Material to process ▸

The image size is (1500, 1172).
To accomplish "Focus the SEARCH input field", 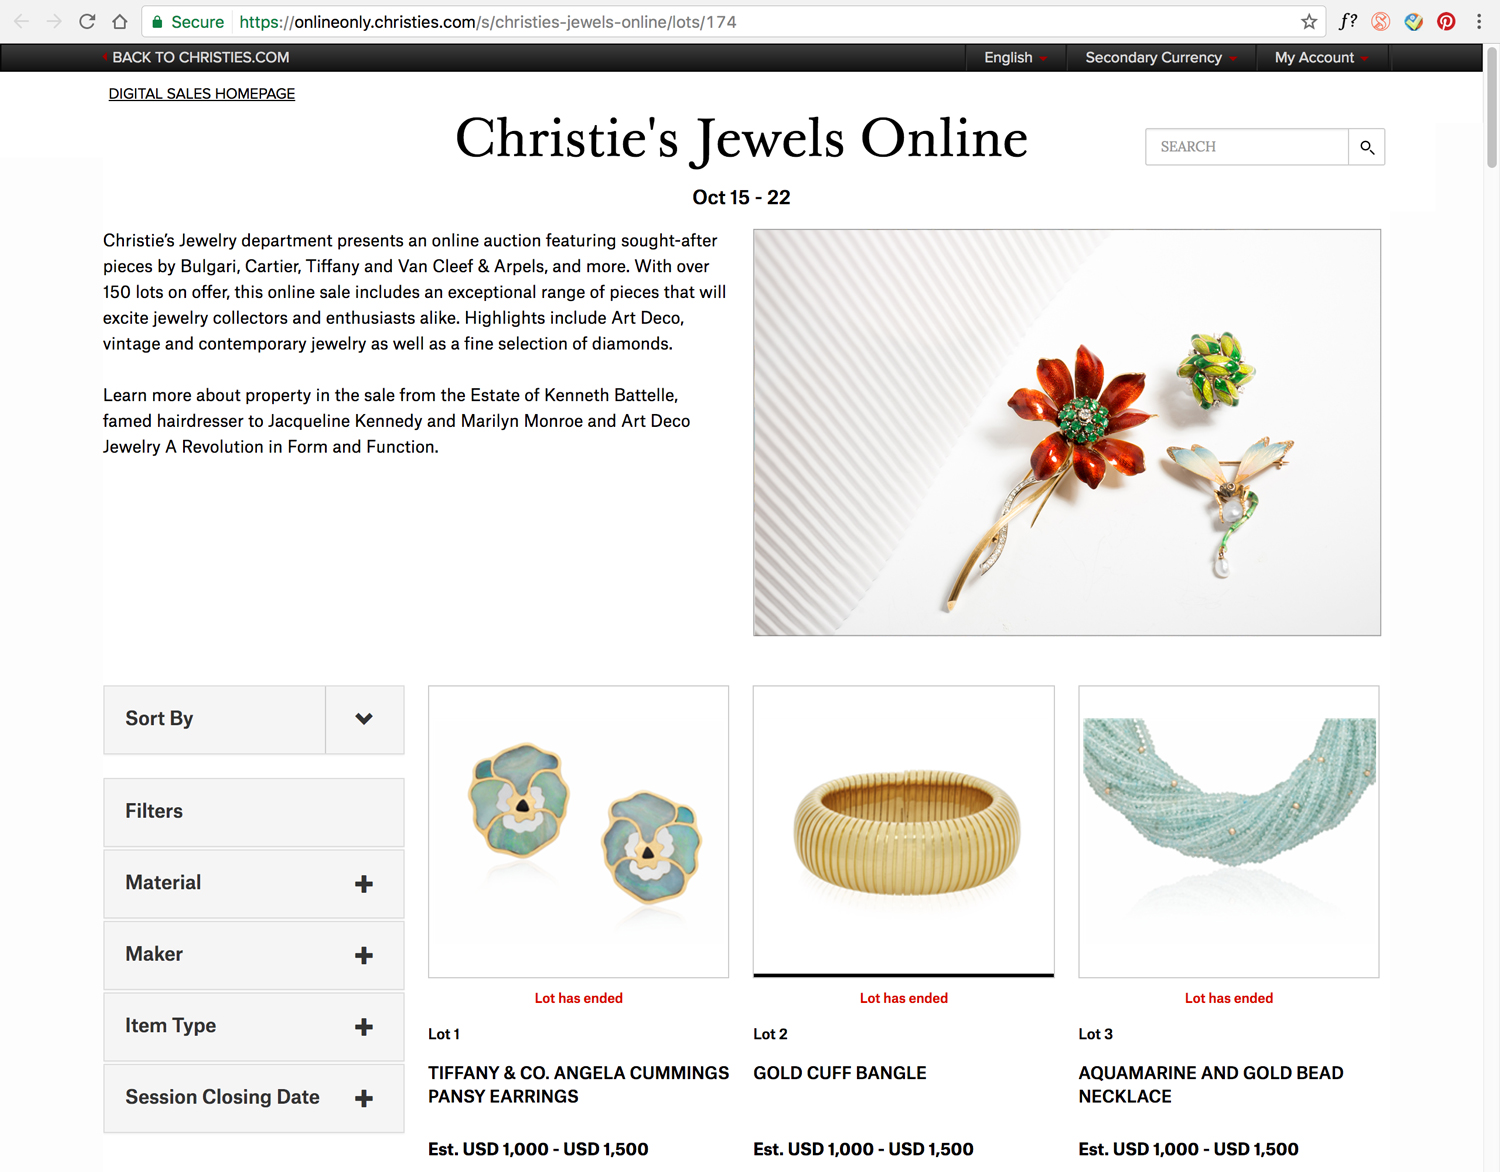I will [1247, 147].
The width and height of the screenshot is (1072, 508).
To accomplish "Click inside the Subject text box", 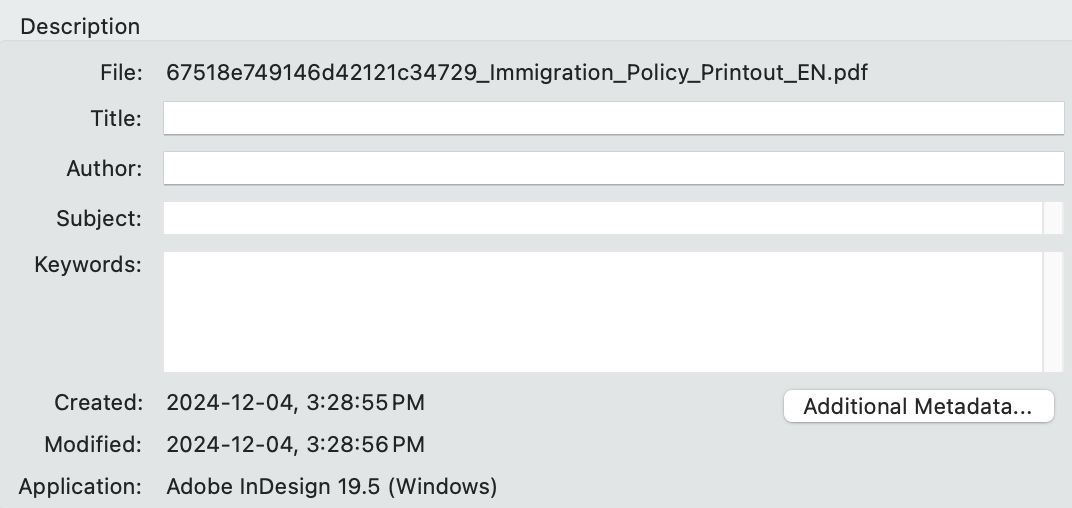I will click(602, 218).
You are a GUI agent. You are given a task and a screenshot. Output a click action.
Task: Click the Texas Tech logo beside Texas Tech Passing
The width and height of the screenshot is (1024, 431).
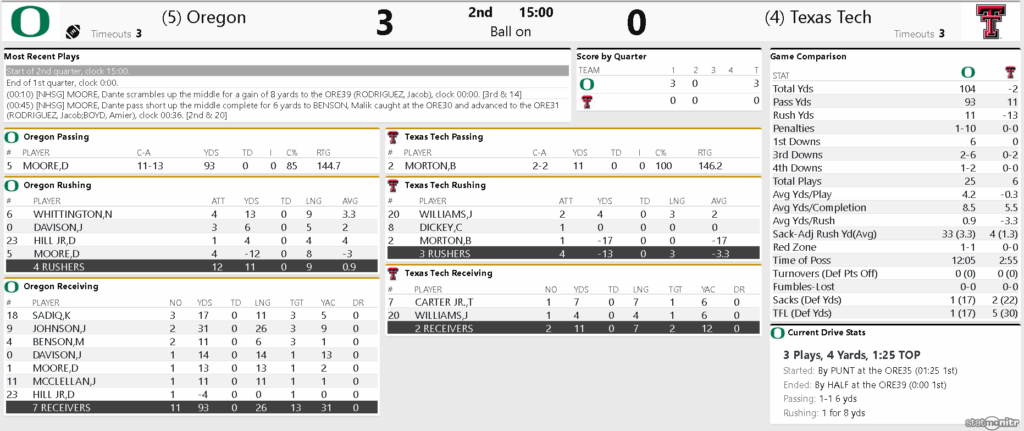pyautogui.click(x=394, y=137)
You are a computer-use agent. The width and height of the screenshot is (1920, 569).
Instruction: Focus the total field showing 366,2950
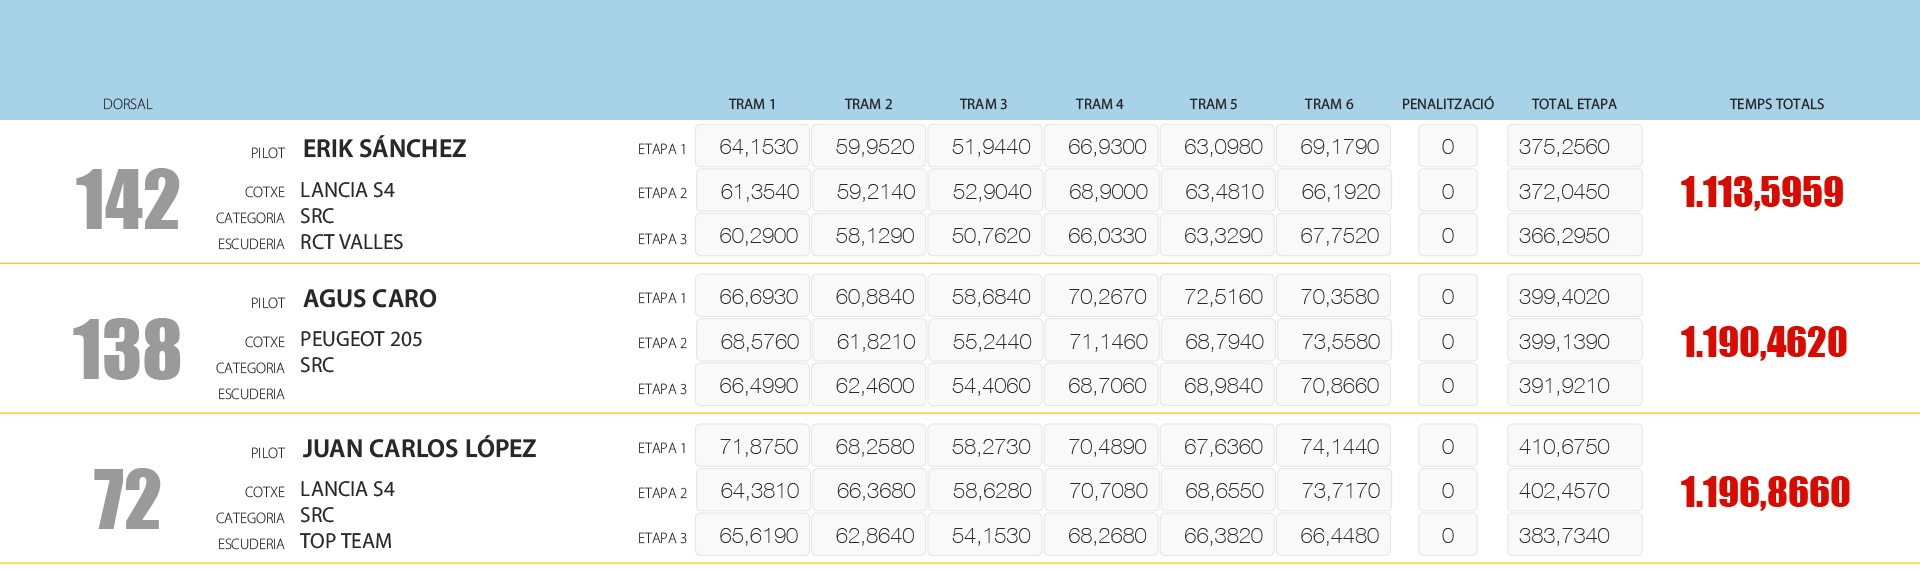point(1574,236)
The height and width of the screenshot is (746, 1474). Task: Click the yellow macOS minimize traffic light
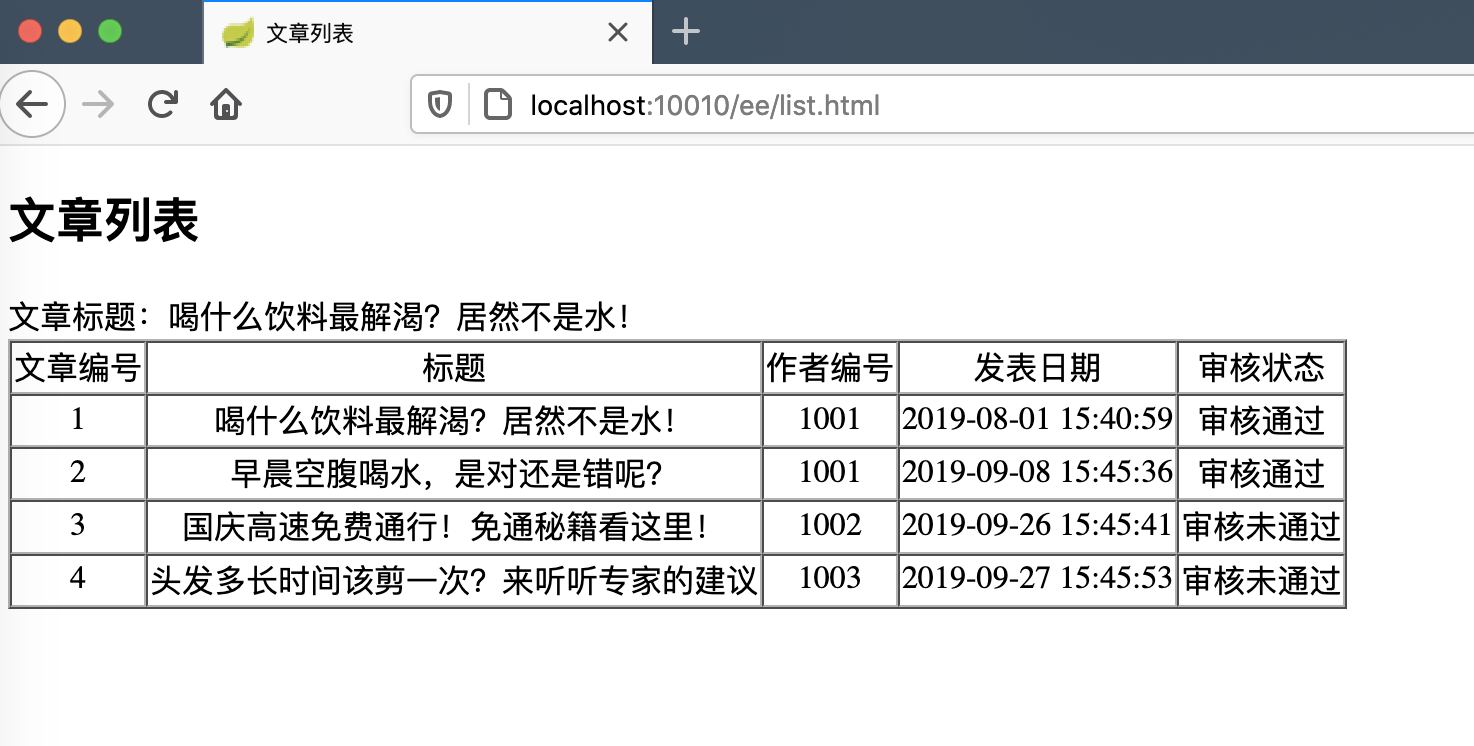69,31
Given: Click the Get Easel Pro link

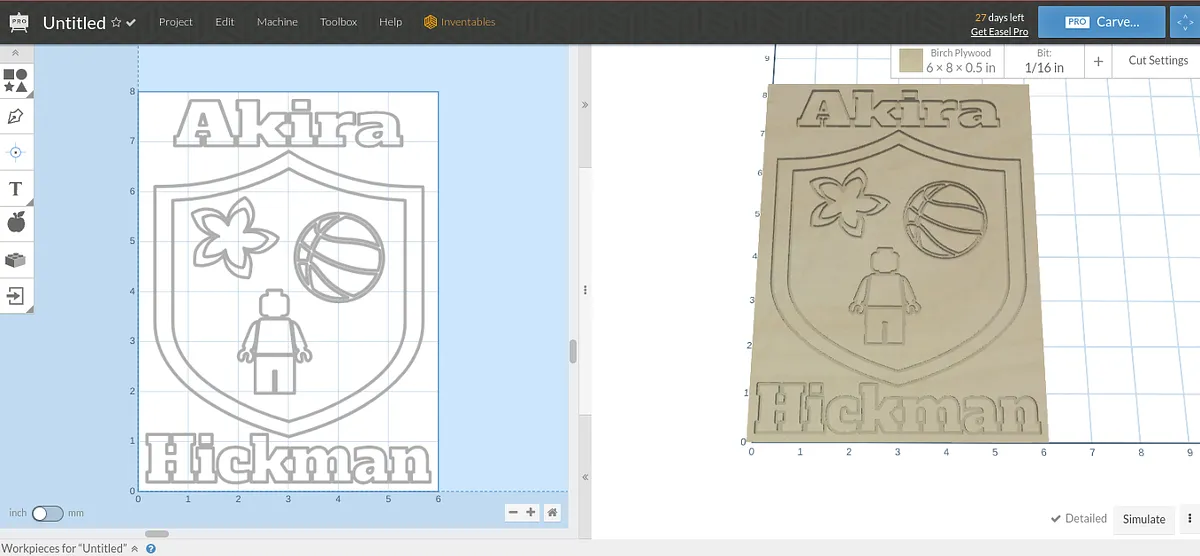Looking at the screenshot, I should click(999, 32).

What to produce ▸ Copy the records from the line that contains "The height and" through the end of the records, replacing "Task" with "Instruction" and changing nothing else. Leave the pictures out of your answer.

Output ▸
The height and width of the screenshot is (746, 1474). Instruction: Click the yellow macOS minimize traffic light
69,31
Given: Click the Get Easel Pro link

Looking at the screenshot, I should click(999, 32).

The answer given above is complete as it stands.